Isoreticular Series of Two-Dimensional Covalent Organic Frameworks with the kgd Topology and Controllable Micropores

Two-dimensional (2D) covalent organic frameworks (COFs) possess designable pore architectures but limited framework topologies. Until now, 2D COFs adopting the kgd topology with ordered and rhombic pore geometry have rarely been reported. Here, an isoreticular series of 2D COFs with the kgd topology and controllable pore size is synthesized by employing a C₆-symmetric aldehyde, i.e., hexa(4-formylphenyl)-benzene (HFPB), and C₃-symmetric amines i.e., tris(4-Aminophenyl)amine (TAPA), tris(4-Aminophenyl)trazine (TAPT), and 1,3,5-tris[4-Amino(1,1-biphenyl-4-yl)]benzene (TABPB), as building units, referred to as HFPB-TAPA, HFPB-TAPT, and HFPB-TABPB, respectively.
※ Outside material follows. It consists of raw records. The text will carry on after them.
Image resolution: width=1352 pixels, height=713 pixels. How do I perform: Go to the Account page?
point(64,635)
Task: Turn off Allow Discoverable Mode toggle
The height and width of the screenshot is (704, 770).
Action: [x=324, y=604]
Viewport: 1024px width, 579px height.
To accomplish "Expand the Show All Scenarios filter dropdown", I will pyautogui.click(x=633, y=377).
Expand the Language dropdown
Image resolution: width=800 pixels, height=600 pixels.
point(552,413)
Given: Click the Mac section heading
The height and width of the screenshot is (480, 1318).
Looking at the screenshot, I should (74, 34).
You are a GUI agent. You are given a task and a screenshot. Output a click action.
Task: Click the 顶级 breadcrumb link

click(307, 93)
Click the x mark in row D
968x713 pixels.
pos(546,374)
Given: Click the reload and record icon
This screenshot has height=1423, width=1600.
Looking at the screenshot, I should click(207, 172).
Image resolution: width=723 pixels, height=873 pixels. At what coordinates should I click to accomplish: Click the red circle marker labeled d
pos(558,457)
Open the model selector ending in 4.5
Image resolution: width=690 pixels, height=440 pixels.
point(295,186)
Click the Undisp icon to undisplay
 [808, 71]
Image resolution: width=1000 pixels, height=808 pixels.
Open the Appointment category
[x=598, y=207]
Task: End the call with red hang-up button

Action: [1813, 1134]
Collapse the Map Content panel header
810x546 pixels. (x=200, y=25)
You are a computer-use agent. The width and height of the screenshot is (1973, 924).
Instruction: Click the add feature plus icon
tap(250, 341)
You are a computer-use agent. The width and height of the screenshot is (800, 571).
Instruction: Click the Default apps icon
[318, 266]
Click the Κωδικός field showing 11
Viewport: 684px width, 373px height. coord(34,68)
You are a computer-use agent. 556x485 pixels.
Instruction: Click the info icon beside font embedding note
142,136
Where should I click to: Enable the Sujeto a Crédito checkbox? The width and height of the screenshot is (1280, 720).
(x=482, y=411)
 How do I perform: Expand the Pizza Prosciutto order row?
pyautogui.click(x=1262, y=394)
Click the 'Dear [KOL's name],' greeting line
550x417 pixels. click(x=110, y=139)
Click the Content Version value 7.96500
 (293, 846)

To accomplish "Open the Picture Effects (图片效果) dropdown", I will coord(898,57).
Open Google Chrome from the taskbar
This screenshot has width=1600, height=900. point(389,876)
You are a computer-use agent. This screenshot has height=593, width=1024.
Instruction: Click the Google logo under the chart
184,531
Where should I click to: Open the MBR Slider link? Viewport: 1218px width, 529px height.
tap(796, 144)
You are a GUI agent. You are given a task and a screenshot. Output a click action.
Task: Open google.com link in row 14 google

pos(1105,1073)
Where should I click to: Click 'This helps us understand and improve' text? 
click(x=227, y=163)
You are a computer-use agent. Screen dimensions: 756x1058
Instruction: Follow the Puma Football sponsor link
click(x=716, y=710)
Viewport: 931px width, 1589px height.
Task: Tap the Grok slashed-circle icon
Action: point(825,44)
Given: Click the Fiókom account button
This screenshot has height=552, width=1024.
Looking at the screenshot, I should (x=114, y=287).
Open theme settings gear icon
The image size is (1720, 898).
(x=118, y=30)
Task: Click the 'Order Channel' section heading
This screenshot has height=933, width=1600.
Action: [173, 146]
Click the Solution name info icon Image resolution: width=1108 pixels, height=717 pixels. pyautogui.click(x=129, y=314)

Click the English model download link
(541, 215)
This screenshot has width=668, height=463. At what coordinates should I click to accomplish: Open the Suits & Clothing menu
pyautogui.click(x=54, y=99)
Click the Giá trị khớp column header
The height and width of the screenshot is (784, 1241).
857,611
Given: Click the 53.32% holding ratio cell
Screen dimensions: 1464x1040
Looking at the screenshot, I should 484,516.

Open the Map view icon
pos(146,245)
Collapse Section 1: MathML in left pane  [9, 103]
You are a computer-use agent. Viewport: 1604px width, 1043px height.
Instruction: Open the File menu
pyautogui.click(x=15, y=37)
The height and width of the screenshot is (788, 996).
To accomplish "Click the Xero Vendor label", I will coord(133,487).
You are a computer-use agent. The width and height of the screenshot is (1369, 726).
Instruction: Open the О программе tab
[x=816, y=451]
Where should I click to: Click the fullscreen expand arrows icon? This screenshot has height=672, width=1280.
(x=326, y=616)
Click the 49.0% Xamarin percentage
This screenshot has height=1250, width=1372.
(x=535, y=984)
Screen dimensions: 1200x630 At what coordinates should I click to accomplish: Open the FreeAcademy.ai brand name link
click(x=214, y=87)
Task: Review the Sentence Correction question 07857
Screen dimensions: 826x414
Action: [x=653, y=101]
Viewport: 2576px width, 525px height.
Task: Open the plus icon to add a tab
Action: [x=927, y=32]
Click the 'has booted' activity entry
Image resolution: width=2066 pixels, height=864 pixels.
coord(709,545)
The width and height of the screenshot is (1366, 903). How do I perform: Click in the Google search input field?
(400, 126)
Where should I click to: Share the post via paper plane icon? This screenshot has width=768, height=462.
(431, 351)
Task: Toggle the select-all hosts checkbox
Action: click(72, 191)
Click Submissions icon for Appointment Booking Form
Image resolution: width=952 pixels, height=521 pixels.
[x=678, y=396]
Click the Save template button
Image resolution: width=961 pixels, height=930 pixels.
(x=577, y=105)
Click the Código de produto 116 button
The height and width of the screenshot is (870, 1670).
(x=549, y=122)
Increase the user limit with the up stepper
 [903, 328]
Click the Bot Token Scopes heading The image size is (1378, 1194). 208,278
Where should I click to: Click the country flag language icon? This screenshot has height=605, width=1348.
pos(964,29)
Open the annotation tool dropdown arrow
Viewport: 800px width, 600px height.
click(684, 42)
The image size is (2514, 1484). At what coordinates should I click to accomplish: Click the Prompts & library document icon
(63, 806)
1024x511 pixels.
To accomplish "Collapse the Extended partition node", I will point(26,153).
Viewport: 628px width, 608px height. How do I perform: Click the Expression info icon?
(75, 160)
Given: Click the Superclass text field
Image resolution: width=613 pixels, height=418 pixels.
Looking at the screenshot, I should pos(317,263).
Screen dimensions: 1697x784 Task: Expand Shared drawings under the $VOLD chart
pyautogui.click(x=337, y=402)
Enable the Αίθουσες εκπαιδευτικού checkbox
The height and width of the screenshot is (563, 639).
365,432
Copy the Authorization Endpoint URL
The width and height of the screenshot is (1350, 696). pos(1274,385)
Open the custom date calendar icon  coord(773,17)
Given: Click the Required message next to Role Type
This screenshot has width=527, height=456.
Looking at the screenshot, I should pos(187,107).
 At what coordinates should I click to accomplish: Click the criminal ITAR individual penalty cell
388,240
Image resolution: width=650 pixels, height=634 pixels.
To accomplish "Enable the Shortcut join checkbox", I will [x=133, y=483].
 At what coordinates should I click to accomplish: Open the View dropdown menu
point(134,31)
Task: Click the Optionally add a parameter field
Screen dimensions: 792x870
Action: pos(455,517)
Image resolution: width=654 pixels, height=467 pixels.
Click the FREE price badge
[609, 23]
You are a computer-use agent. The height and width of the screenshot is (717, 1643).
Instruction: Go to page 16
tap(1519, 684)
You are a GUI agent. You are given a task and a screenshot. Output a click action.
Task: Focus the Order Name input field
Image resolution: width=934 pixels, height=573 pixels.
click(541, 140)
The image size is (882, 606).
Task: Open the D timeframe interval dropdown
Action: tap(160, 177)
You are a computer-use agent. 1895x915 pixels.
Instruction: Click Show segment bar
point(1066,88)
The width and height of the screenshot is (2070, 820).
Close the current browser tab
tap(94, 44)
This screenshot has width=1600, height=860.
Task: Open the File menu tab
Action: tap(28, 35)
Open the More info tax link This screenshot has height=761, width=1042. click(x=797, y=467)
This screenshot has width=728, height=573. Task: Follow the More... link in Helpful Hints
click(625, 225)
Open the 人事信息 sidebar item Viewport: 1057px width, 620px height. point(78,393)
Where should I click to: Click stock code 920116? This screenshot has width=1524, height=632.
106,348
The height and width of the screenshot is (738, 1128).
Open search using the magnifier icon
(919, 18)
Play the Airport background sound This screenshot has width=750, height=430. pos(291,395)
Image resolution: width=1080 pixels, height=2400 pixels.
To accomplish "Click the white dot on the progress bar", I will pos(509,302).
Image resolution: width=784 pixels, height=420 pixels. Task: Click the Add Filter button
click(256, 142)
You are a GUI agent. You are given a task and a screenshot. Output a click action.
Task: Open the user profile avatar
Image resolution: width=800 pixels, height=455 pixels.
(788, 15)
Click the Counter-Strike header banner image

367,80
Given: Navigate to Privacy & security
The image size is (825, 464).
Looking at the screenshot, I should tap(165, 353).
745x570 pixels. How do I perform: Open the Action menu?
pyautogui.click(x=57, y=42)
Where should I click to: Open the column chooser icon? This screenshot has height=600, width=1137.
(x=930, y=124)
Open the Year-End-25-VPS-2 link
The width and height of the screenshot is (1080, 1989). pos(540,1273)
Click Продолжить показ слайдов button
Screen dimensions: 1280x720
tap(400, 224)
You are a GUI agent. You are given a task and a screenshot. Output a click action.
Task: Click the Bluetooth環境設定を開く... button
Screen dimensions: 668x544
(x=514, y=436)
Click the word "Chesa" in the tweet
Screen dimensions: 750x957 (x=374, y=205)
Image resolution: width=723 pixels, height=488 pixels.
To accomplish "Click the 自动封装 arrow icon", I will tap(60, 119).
The micropore dimension down to 6.7 Å is achieved in HFPB-TAPA, which is among the smallest pore size of reported 2D COFs. Impressively, both the in-plane network and stacking sequence of the 2D COFs can be clearly observed by low-dose electron microscopy. Integrating the unique kgd topology with small rhombic micropores, these 2D COFs are endowed with both short molecular diffusion length and favorable host-guest interaction, exhibiting potential for drug delivery with high loading and good release control of ibuprofen.